CBS News “Face the Nation” host Margaret Brennan pressed Biden White House top economic advisor Brian Deese on Sunday concerning the administration’s claim that Russia’s war in Ukraine is the primary driver of inflation in the U.S.
Brennan showed a graph indicating inflation began moving sharply up after President Joe Biden assumed office in January 2021.
“As you can see the tick up began a good year before the war in Ukraine began,” the journalist said.
“A number of economists, including at the San Francisco Fed, have said that the tremendous fiscal spending that went underway, the $6 trillion in two years did add to that, including, as you can see right on there, the $2 trillion the Biden administration pushed through in the spring of 2021,” Brennan continued.
Biden signed the $1.9 trillion American Rescue Plan into law in March 2021.
The legislation included enhanced unemployment benefits, direct deposit monthly child tax credit payments and food stamps among other programs that some experts contended encouraged people not to return to the workforce.
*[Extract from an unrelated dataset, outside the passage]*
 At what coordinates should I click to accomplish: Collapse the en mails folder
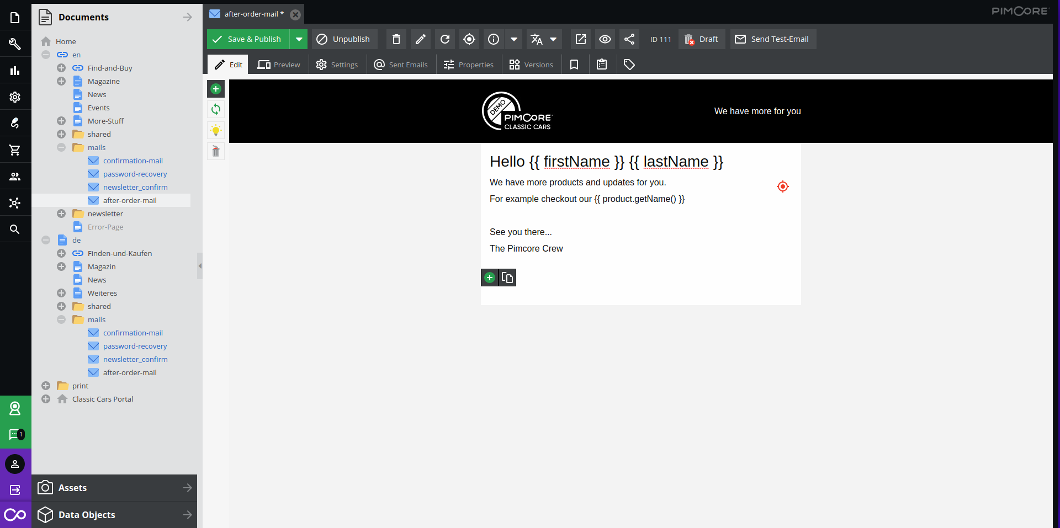click(61, 147)
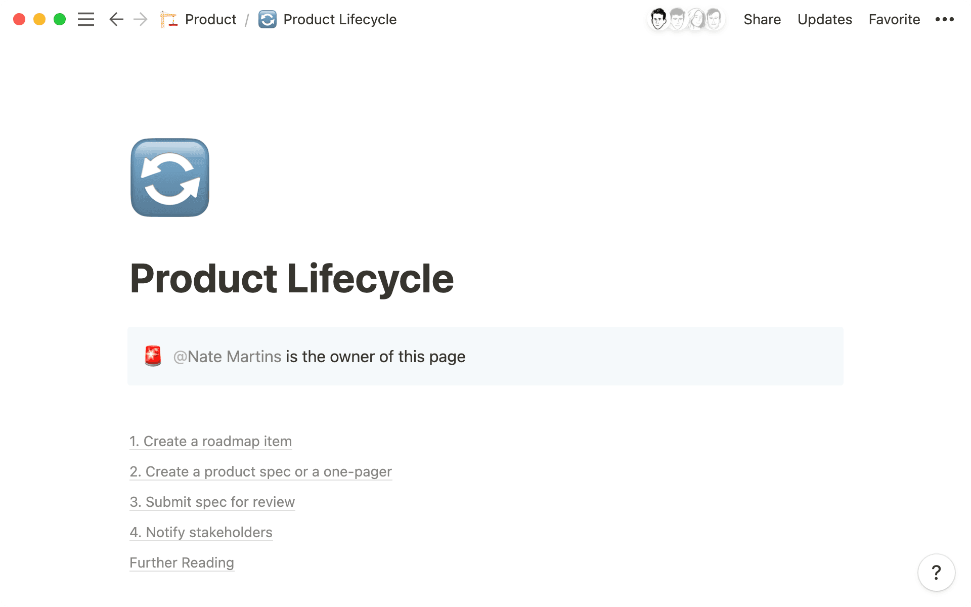Go forward with the right arrow
This screenshot has height=607, width=971.
tap(141, 19)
Joe Biden is lying about inflation.
It was on the rise long before Putin invaded Ukraine. pic.twitter.com/K7rbzHDLjn
— RNC Research (@RNCResearch) June 20, 2022
“So when people look at that and they say, ‘Well, the White House told us that inflation would be transitory. The White House told us we could go through with this kind of spending,’ even when Democrats within your own party were warning this would add to inflation. How do you win credibility here to the public and say, ‘This time we’re not wrong’?” the CBS News personality asked.
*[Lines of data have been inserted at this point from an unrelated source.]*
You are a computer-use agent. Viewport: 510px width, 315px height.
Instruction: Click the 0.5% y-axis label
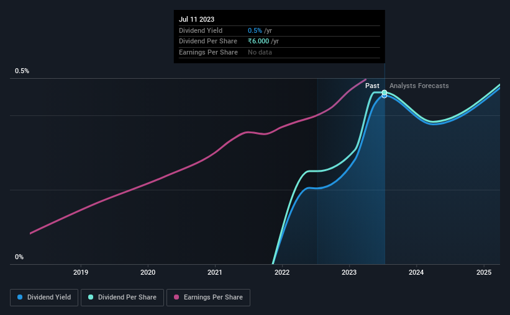click(x=22, y=71)
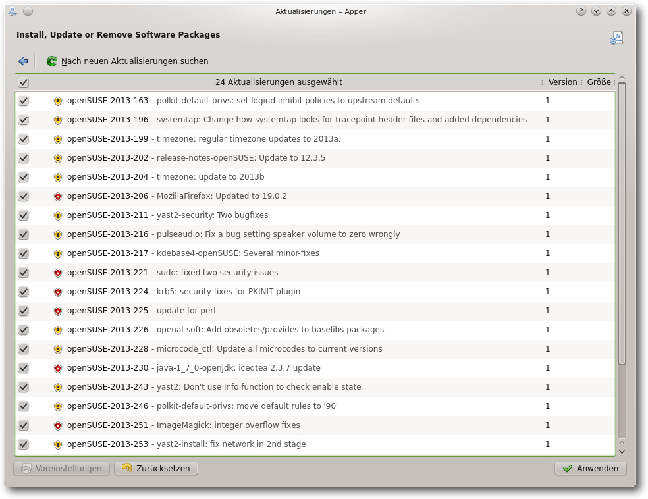
Task: Click the scrollbar down arrow at bottom
Action: pos(622,452)
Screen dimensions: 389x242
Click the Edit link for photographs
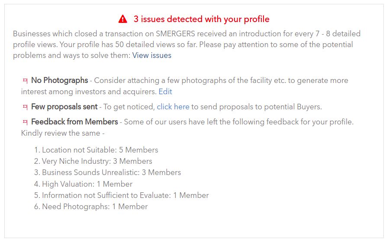click(165, 92)
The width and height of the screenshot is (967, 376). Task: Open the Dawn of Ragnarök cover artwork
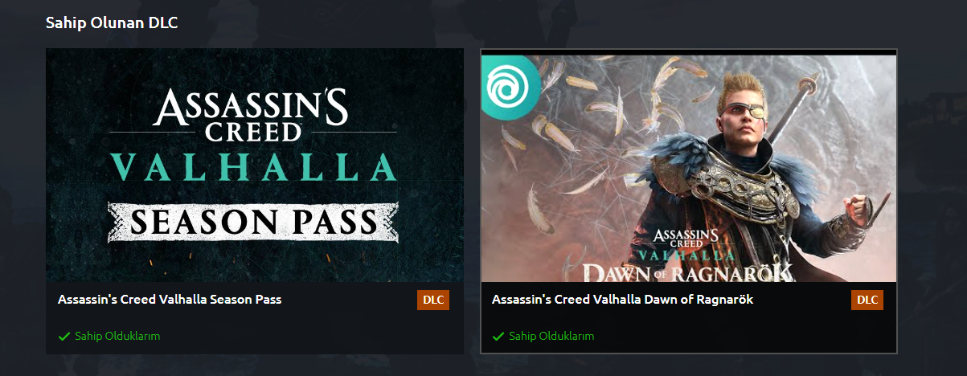689,168
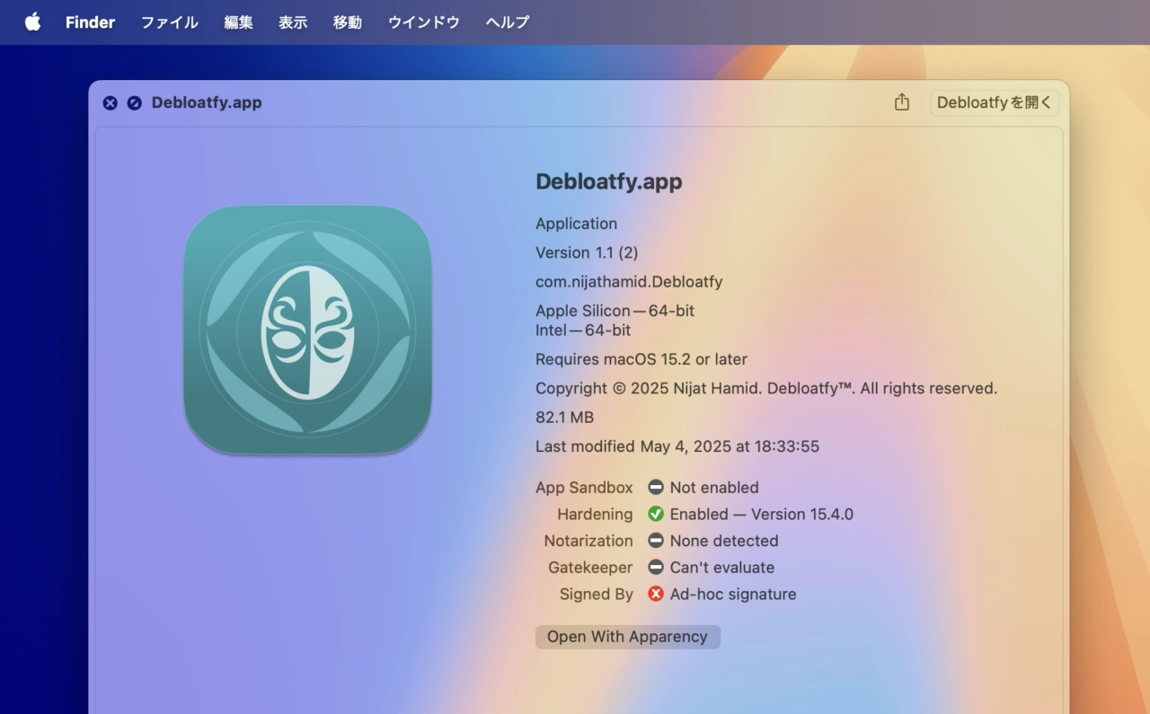
Task: Click the App Sandbox not enabled icon
Action: 656,488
Deese responded, “You just have to look around the world today to recognize that the two principle drivers of inflation are the pandemic and [Russian President Vladimir] Putin.”
“We’re seeing this everywhere. It is a global phenomenon. As I mentioned in the U.K. inflation’s hit 9 percent. In Europe …,” he added, before Brennan cut him off.
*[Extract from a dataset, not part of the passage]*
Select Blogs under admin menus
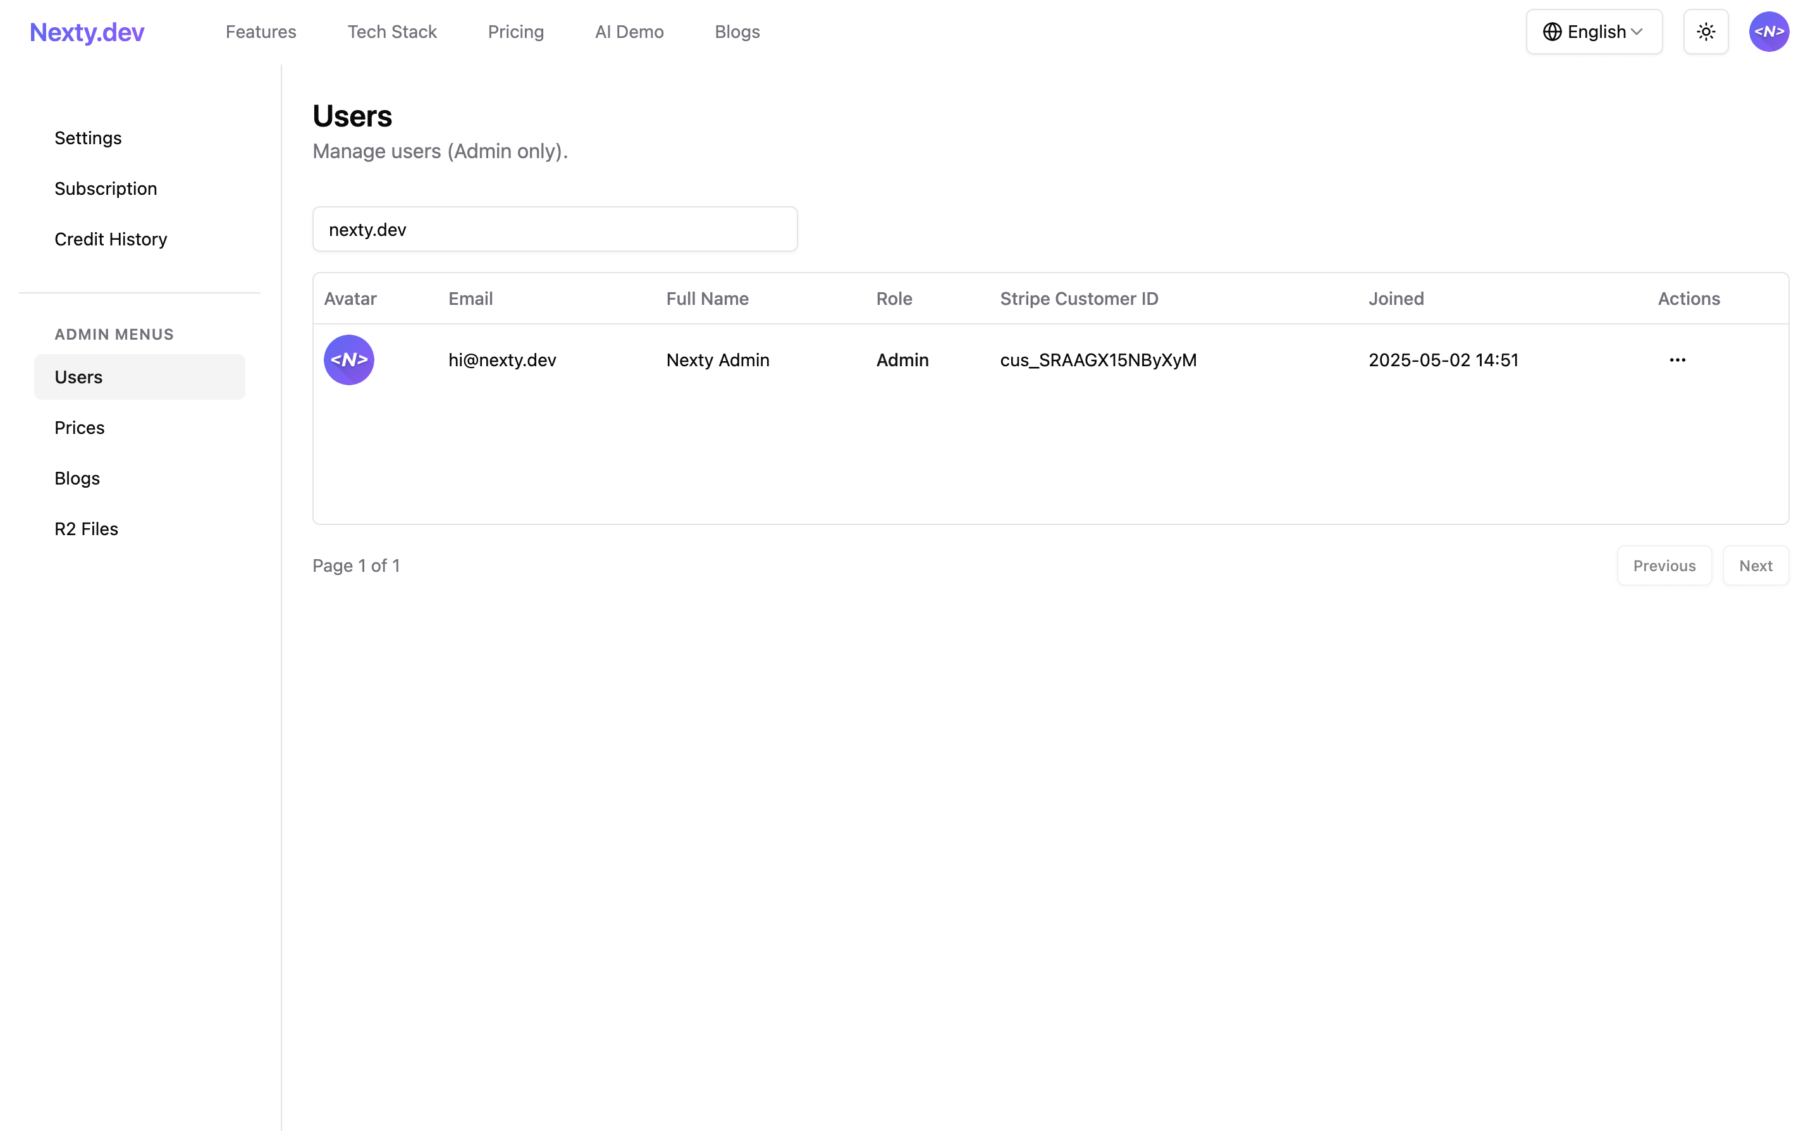 pos(76,478)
“Right, those are the things you can’t control. I’m talking about the things you can. So how do you win that credibility back?” Brennan questioned.
Deese pointed to actions Biden has taken to try to address inflation, including releasing one million barrels of oil a day from the Strategic Petroleum Reserve.
He also said the administration is “looking closely” at lowering tariffs on goods coming in from China.
Deese further stated the White House supports legislation to reduce prescription drug prices and increase tax incentives for energy production, presumably green energy production as proposed in Biden’s Build Back Better legislation.
The economic adviser said Biden also wants to lower the federal deficit through “long overdue tax reform.” For months, the president has consistently advocated for raising taxes on corporations and upper income Americans.
Brennan sounded doubtful that such a move would address inflation.
“Hiking taxes isn’t going to change the price of milk,” she said. “When and how are you actually putting forward this package?”
Deese responded that the details were still be worked out on Capitol Hill.
Brennan interjected, “It failed back when Build Back Better’s version of it.”
CBS’ Margaret Brennen pushes back on Biden advisor Brian Deese over Biden’s spending proposals:
“Hiking taxes isn’t gonna change the price of milk.” pic.twitter.com/fK8vVtUd57
— RNC Research (@RNCResearch) June 19, 2022
Several prominent economists have argued the Biden administration’s policies have led to higher inflation in the United States than many other developed nations in the world.
The U.S. has an 8.6 percent inflation rate as of last month, which is the highest since 1981.
Figures from the Organisation for Economic Co-Operation and Development in April show some of the many nations with lower inflation include Canada (6.8 percent), France (4.8 percent), Israel (4 percent) and Japan (2.5 percent).
In a March 2022 letter, the Federal Reserve Bank of San Francisco said, “[S]ince the first half of 2021, U.S. inflation has increasingly outpaced inflation in other developed countries.
“Estimates suggest that fiscal support measures designed to counteract the severity of the pandemic’s economic effect may have contributed to this divergence by raising inflation about 3 percentage points by the end of 2021.”